# English Shepherds



## boundarybunnyco (Sep 7, 2011)

I'm interested in getting an English Shepherd to help around the farm. Does anyone here have experience with them? My friend has four, and they are really nice dogs.


----------



## BarbadosSheep (Jun 27, 2011)

They are awesome. I don't own one but the next dog I get will be an English shepherd. They are herding dogs, general farm dogs, but not livestock guardian dogs. In other words, probably not safe left unattended with livestock and probably not capable of killing coyote.


----------



## boundarybunnyco (Sep 7, 2011)

I just want it for a good natured farm dog, not a guardian. I figured someone on here might know something about them. My stock is all securely fenced.

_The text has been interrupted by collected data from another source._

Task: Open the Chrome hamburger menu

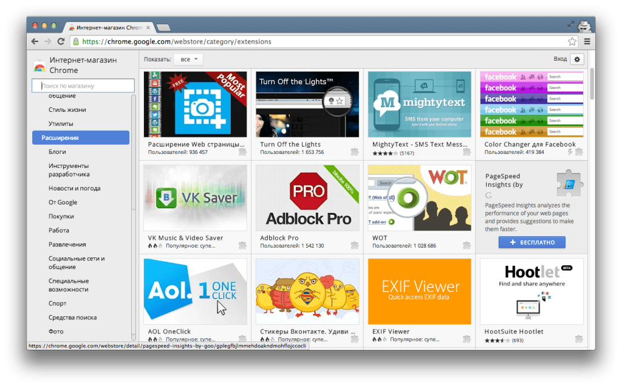Action: [x=587, y=41]
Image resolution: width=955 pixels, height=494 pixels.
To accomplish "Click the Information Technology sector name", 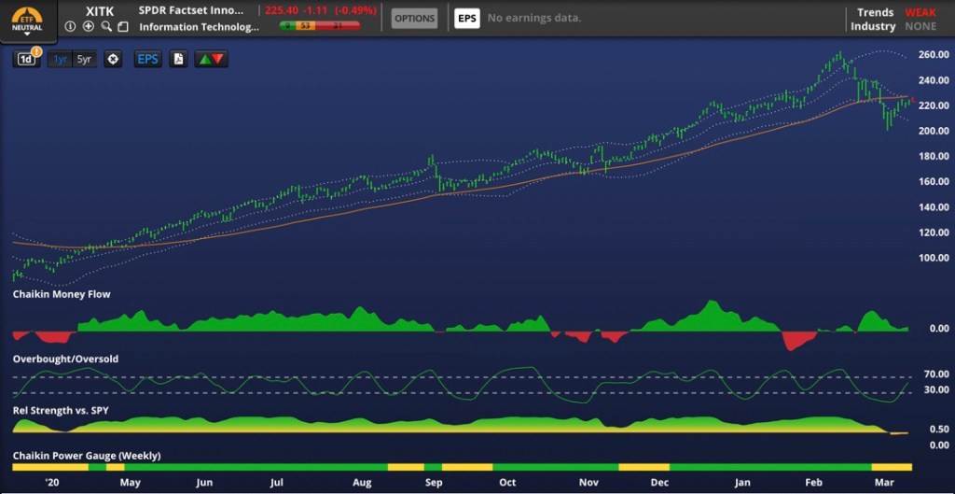I will 199,27.
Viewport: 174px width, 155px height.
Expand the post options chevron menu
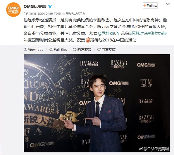168,4
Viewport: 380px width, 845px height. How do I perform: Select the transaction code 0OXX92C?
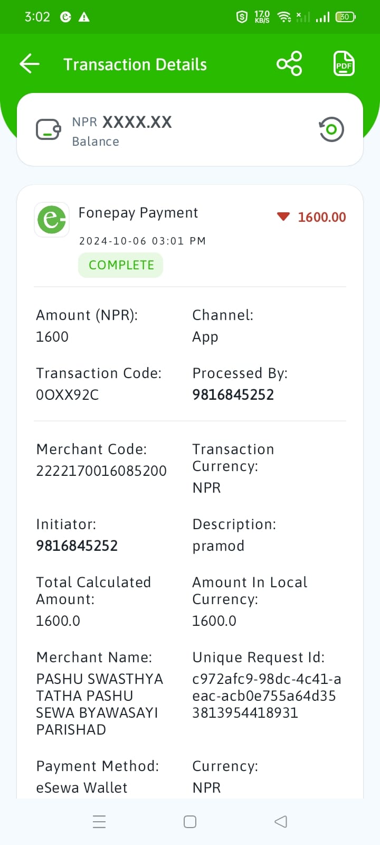coord(67,395)
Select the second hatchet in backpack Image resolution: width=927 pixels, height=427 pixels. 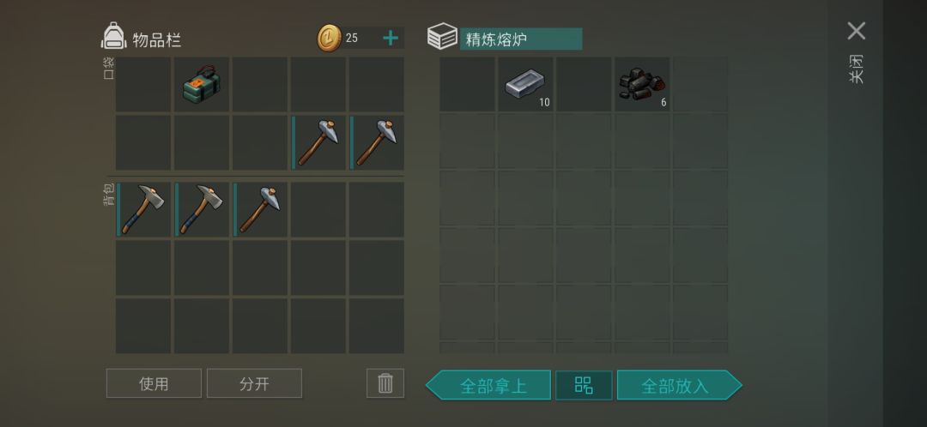point(202,210)
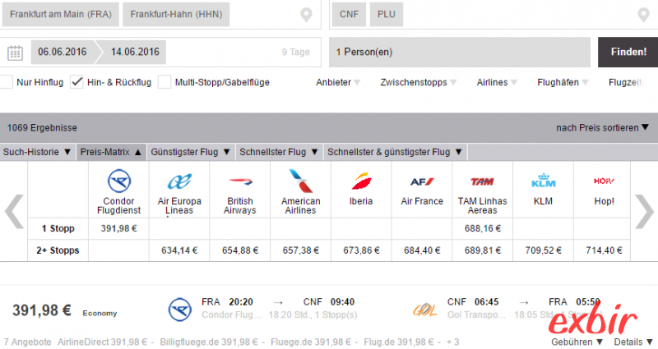Check the Nur Hinflug option
This screenshot has height=349, width=658.
(6, 82)
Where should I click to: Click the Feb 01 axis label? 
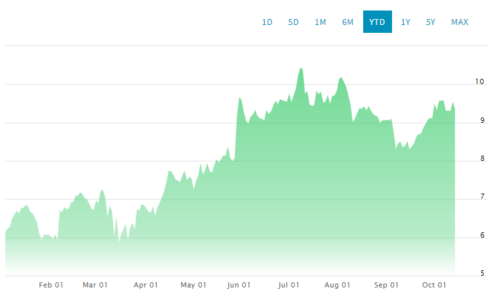click(x=51, y=285)
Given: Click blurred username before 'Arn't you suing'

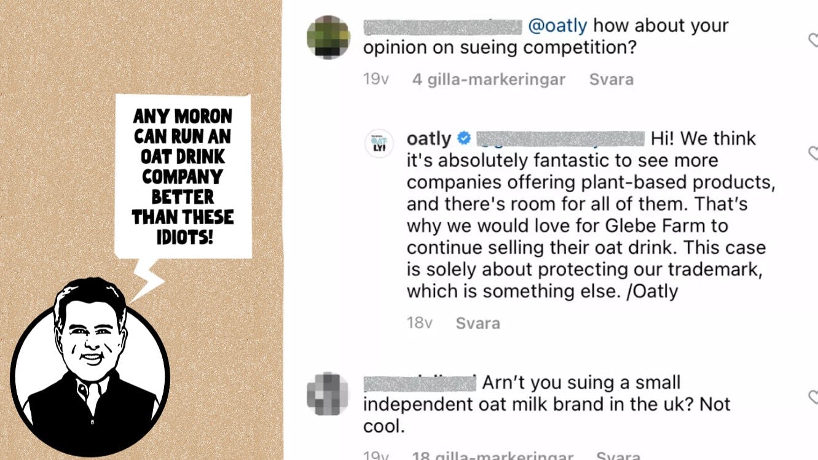Looking at the screenshot, I should [x=420, y=383].
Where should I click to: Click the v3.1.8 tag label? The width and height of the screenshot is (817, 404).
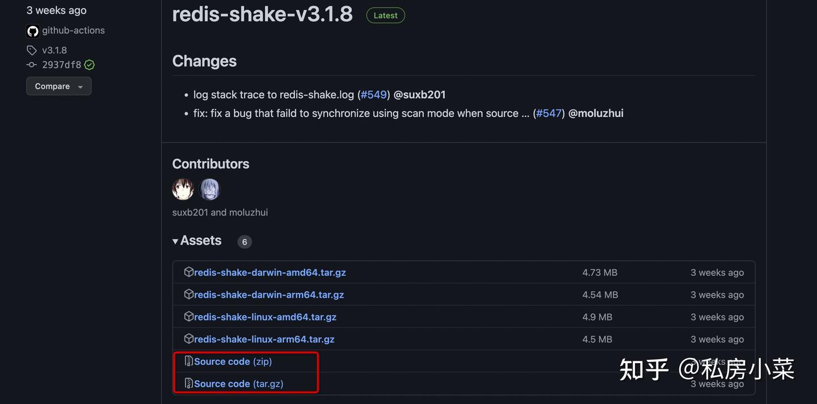coord(54,50)
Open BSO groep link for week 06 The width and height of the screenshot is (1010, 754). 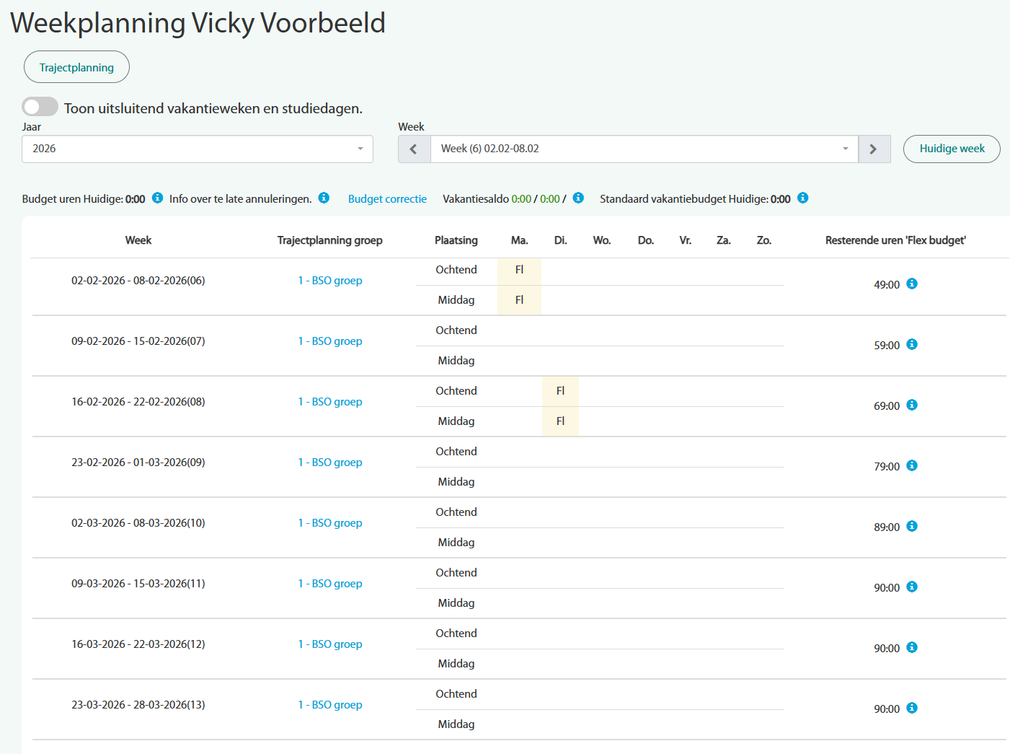point(330,281)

I found a nice pup for sale and was looking for information.


----------



## larryfoster (May 15, 2009)

I am seriously considering one for my next dog.

Apparently, smart as a whip.


----------



## boundarybunnyco (Sep 7, 2011)

I've found a litter and am putting a deposit on the last male. He's gorgeous!


----------



## Maura (Jun 6, 2004)

Do you know what problems they are prone to. English shepherds aren't a "recognized" breed so there isn't a list specifically for them of what to be on the look out for. Do they get hip dysplasia. I would bet they could. How well are the sire and dam taken care of? How did the owners choose the dogs they have? Are the sire and dam from a puppy mill operation? Just because they aren't common doesn't mean they come with no problems. Take the same care you would with any other breed.

I would also prefer to keep the puppies with their mother until they are ten weeks old.

BTW, gorgeous is subjective, we really need proof.


----------



## boundarybunnyco (Sep 7, 2011)

Yes Maura, they do get hip dysplasia. I will make sure to ask if they've been xrayed for it (the parents). Breeder says they are ESC and UKC registered. They have pictures on their facebook page of the parents working cattle, and of the pups. They all look extremely healthy and are fed Blue Buffalo grain free puppy food. The dam is from Green Mountain English Shepherds. Not sure about the sire. They will be ready for their new homes after Valentine's day. I've attached a pic of the pup I've chosen.


----------



## boundarybunnyco (Sep 7, 2011)

and another!


----------



## cathleenc (Aug 16, 2007)

cutie patootie! congrats!


----------



## lathermaker (May 7, 2010)

Gorgeous pup! We have had 2 English Shepards over the years. They are great companions and tough as nails! The female that we had would lay outside on a snow drift and act like the cold didn't bother her a bit. (she was an indoor dog) She would follow me wherever I went, be it in a pickup or on a tractor. They do need a job to keep them busy. They are very intelligent. If left to their own devices they will "find" something to do....


----------



## Chixarecute (Nov 19, 2004)

Love my ES/rough collie cross.

Your pup looks sweet!


----------



## westend (Jul 11, 2012)

Do you mind sharing the breeder name? I'm here in the PNW and an English is the next dog. I have an Aussie mix now who is great.


----------



## boundarybunnyco (Sep 7, 2011)

I'll have to ask if she minds my doing so.


----------



## boundarybunnyco (Sep 7, 2011)

new pic.


----------



## terradura (Mar 19, 2012)

That is a cute puppy and it will grow up to be a beautiful dog!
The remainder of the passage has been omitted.